*** Begin section ***

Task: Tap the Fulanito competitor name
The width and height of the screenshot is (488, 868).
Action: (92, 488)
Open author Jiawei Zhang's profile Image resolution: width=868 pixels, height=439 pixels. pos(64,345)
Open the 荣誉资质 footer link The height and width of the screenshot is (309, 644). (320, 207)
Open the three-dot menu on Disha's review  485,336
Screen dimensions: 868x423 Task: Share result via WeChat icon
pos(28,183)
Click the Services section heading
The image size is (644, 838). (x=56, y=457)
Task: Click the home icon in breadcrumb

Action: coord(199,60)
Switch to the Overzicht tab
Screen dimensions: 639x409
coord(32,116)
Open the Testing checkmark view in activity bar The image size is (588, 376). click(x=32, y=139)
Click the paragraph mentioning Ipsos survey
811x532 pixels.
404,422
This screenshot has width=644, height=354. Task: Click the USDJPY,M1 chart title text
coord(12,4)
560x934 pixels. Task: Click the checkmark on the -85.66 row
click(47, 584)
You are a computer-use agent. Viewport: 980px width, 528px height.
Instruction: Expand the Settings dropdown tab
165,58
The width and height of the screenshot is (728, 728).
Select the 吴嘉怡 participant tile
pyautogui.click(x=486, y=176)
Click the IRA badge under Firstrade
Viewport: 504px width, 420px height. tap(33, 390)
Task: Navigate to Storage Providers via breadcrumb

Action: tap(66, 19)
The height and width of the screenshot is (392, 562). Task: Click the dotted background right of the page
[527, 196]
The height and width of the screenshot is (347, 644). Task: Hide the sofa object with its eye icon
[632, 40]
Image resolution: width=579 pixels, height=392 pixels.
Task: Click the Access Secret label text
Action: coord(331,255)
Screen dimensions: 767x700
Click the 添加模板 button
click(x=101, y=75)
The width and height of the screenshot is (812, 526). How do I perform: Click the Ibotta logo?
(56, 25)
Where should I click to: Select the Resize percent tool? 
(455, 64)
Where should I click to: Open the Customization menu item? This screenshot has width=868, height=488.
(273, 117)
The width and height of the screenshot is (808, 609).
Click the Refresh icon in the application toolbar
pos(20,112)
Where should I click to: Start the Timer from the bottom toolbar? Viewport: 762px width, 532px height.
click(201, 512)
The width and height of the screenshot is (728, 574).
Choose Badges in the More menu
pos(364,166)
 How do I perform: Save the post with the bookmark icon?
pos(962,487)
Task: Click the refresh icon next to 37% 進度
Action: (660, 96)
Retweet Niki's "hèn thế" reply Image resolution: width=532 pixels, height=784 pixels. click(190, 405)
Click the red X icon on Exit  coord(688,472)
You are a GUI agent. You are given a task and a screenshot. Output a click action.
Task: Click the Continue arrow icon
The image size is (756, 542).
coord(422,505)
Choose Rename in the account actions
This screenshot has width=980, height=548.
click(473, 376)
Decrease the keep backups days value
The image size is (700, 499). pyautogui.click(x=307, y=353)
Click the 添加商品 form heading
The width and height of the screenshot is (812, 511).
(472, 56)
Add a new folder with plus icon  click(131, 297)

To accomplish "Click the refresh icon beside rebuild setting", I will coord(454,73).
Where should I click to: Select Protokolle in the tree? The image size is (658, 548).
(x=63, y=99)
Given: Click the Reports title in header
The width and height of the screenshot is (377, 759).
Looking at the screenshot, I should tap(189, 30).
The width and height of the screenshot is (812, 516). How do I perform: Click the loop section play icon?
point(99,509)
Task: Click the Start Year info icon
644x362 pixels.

*** End section ***

YOUR OBJECTIVE:
With no word changed, write the entries out once more.

THE COMPLETED TASK:
Task: Tap the Fulanito competitor name
The width and height of the screenshot is (488, 868).
Action: (92, 488)
Open author Jiawei Zhang's profile Image resolution: width=868 pixels, height=439 pixels. pos(64,345)
Open the 荣誉资质 footer link The height and width of the screenshot is (309, 644). (320, 207)
Open the three-dot menu on Disha's review  485,336
Screen dimensions: 868x423 Task: Share result via WeChat icon
pos(28,183)
Click the Services section heading
The image size is (644, 838). (x=56, y=457)
Task: Click the home icon in breadcrumb

Action: coord(199,60)
Switch to the Overzicht tab
Screen dimensions: 639x409
coord(32,116)
Open the Testing checkmark view in activity bar The image size is (588, 376). click(x=32, y=139)
Click the paragraph mentioning Ipsos survey
811x532 pixels.
404,422
This screenshot has width=644, height=354. Task: Click the USDJPY,M1 chart title text
coord(12,4)
560x934 pixels. Task: Click the checkmark on the -85.66 row
click(47, 584)
You are a computer-use agent. Viewport: 980px width, 528px height.
Instruction: Expand the Settings dropdown tab
165,58
The width and height of the screenshot is (728, 728).
Select the 吴嘉怡 participant tile
pyautogui.click(x=486, y=176)
Click the IRA badge under Firstrade
Viewport: 504px width, 420px height. tap(33, 390)
Task: Navigate to Storage Providers via breadcrumb

Action: tap(66, 19)
The height and width of the screenshot is (392, 562). Task: Click the dotted background right of the page
[527, 196]
The height and width of the screenshot is (347, 644). Task: Hide the sofa object with its eye icon
[632, 40]
Image resolution: width=579 pixels, height=392 pixels.
Task: Click the Access Secret label text
Action: coord(331,255)
Screen dimensions: 767x700
Click the 添加模板 button
click(x=101, y=75)
The width and height of the screenshot is (812, 526). How do I perform: Click the Ibotta logo?
(56, 25)
Where should I click to: Select the Resize percent tool? 
(455, 64)
Where should I click to: Open the Customization menu item? This screenshot has width=868, height=488.
(273, 117)
The width and height of the screenshot is (808, 609).
Click the Refresh icon in the application toolbar
pos(20,112)
Where should I click to: Start the Timer from the bottom toolbar? Viewport: 762px width, 532px height.
click(201, 512)
The width and height of the screenshot is (728, 574).
Choose Badges in the More menu
pos(364,166)
 How do I perform: Save the post with the bookmark icon?
pos(962,487)
Task: Click the refresh icon next to 37% 進度
Action: (660, 96)
Retweet Niki's "hèn thế" reply Image resolution: width=532 pixels, height=784 pixels. click(190, 405)
Click the red X icon on Exit  coord(688,472)
You are a GUI agent. You are given a task and a screenshot. Output a click action.
Task: Click the Continue arrow icon
The image size is (756, 542).
coord(422,505)
Choose Rename in the account actions
This screenshot has width=980, height=548.
click(473, 376)
Decrease the keep backups days value
The image size is (700, 499). pyautogui.click(x=307, y=353)
Click the 添加商品 form heading
The width and height of the screenshot is (812, 511).
(472, 56)
Add a new folder with plus icon  click(131, 297)

To accomplish "Click the refresh icon beside rebuild setting", I will coord(454,73).
Where should I click to: Select Protokolle in the tree? The image size is (658, 548).
(x=63, y=99)
Given: Click the Reports title in header
The width and height of the screenshot is (377, 759).
Looking at the screenshot, I should tap(189, 30).
The width and height of the screenshot is (812, 516). How do I perform: Click the loop section play icon?
point(99,509)
Task: Click the Start Year info icon
644x362 pixels.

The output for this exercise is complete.